%%
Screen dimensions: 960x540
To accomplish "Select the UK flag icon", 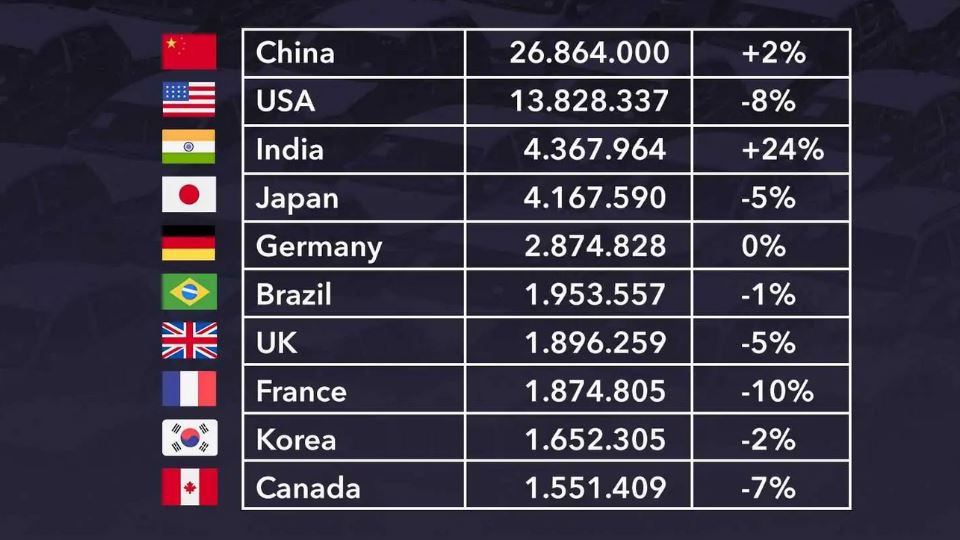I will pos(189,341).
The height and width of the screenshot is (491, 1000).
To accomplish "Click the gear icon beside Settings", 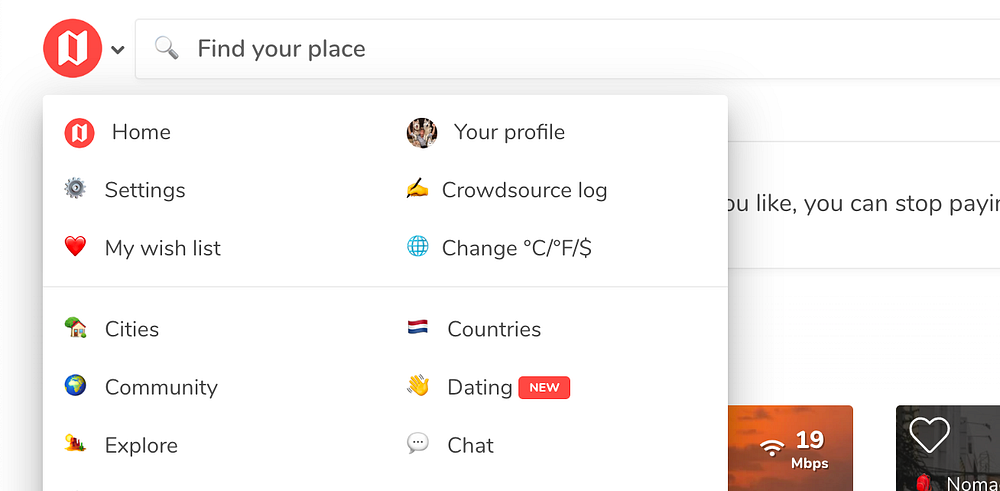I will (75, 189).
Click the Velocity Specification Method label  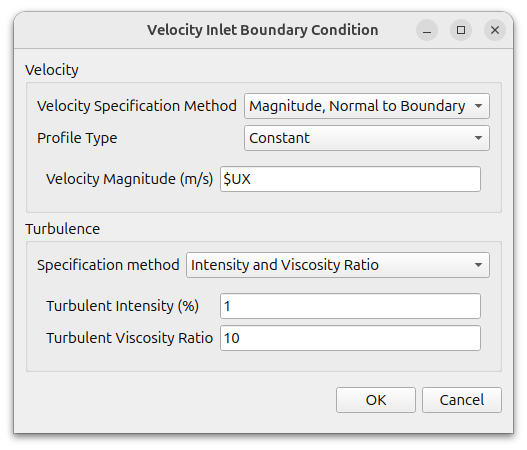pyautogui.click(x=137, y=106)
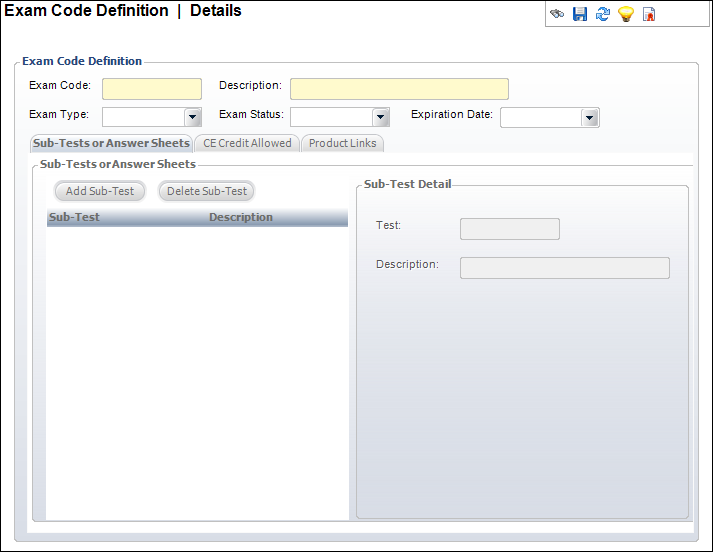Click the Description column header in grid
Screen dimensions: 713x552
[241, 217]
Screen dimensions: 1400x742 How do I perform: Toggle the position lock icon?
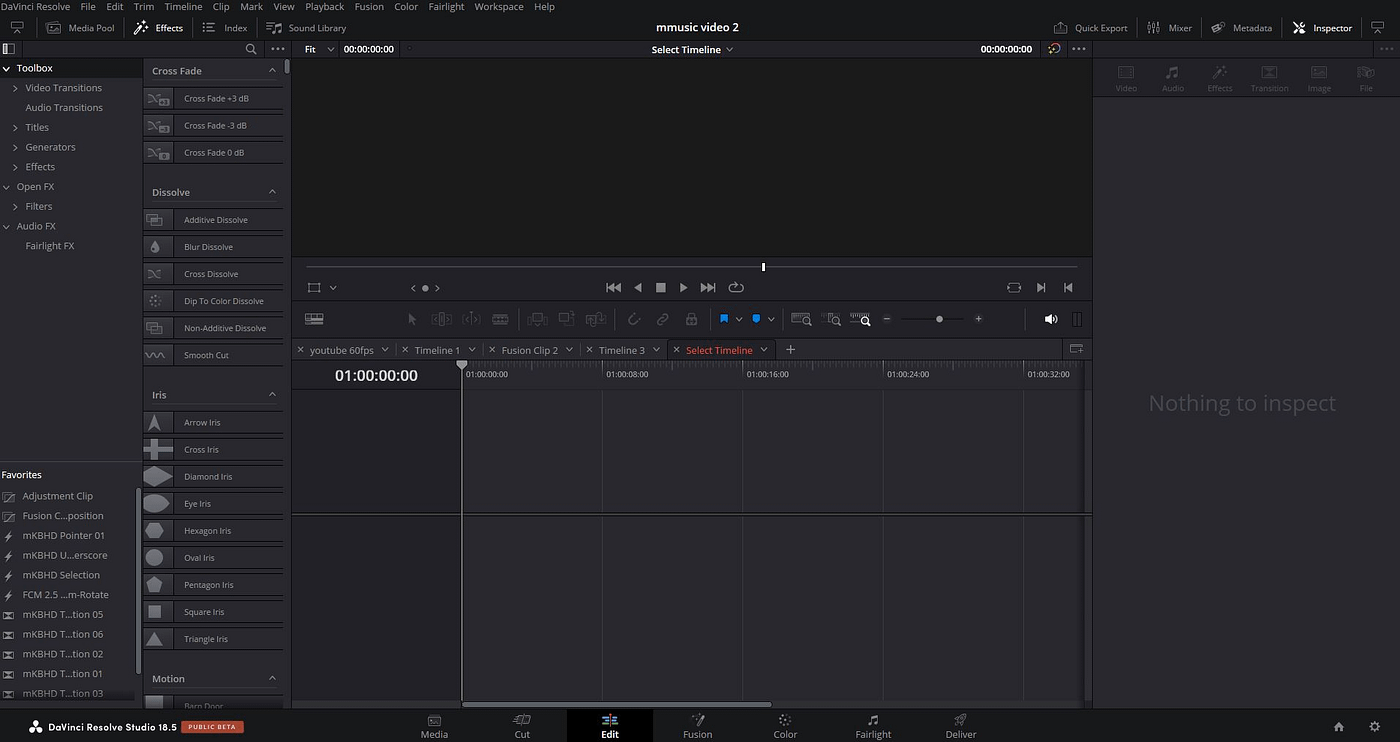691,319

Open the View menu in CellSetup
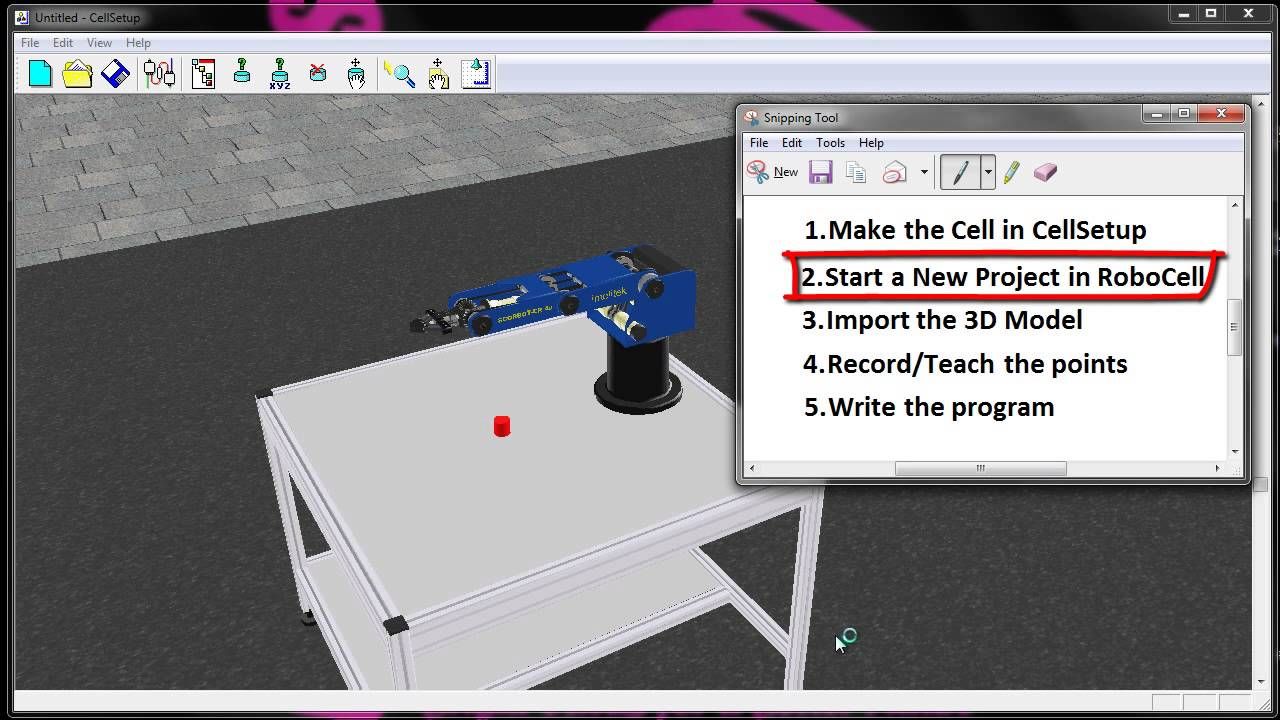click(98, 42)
%%
## Task statement
Print once more, exactly, the lines from the one with "Screen dimensions: 1400x742" through the last line of the data, both ends included, without any pictures.

## Solution to this problem
Screen dimensions: 1400x742 How do I perform: Toggle the position lock icon?
691,319

Open the View menu in CellSetup
click(98, 42)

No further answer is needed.